Praised for his “sweet, luxurious” sound (Fanfare), and the “thoughtfulness and seriousness” (Nashville Scene) of his interpretations, Stephen Miahky is the Joseph Joachim Professor of Violin at Vanderbilt University and first violin of the Blair String Quartet. He has garnered acclaim for his performances throughout North America, South America, Europe, and Asia in concert halls and music festivals. Some of his recent engagements include performances at New York City’s Merkin Hall, Symphony Space, and Bargemusic, Atlanta’s ProMozart Society, the Princeton Chamber Music Society, the American Academies in Rome and Berlin, and NPR’s Performance Today. He has been featured in chamber music performances with musicians such as Lynn Harrell, Joseph Silverstein, Andres Cardenes, Glenn Dicterow, Steven Doane, and Jinjoo Cho.
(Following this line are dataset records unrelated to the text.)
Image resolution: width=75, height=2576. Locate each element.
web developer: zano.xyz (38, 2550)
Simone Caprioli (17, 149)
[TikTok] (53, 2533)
Miahky is a member of Brave New Works and a rotating concertmaster of the IRIS Orchestra, based in Memphis, Tennessee. He has also performed as guest concertmaster of the Illinois Symphony, the Columbus ProMusica Chamber Orchestra, Houston’s River Oaks Chamber Orchestra, and the Kansas City Symphony. As a recording artist, Miahky can be heard on numerous world-premiere recordings on the AMP, New Dynamic, Edition Modern, Albany, and Naxos record labels. Originally from Akron, Ohio, Miahky earned B.M. and M.M. degrees from the University of Michigan and a D.M.A. degree from Rutgers University. He studied violin with Arnold Steinhardt, Paul Kantor, and Alan Bodman, and chamber music with Andrew Jennings, Martin Katz, and members of the Cleveland, Brentano, Emerson, Juilliard, American, and Tokyo String Quartets. He received additional training at the Aspen Music Festival, Canada’s National Arts Centre, the Perlman Music Program, and the Meadowmount School of Music, where he was recently recognized as a distinguished alumnus. Miahky spends his summers teaching and performing at ENCORE Chamber Music in northeast Ohio and the Walla Walla Chamber Music Festival in eastern Washington.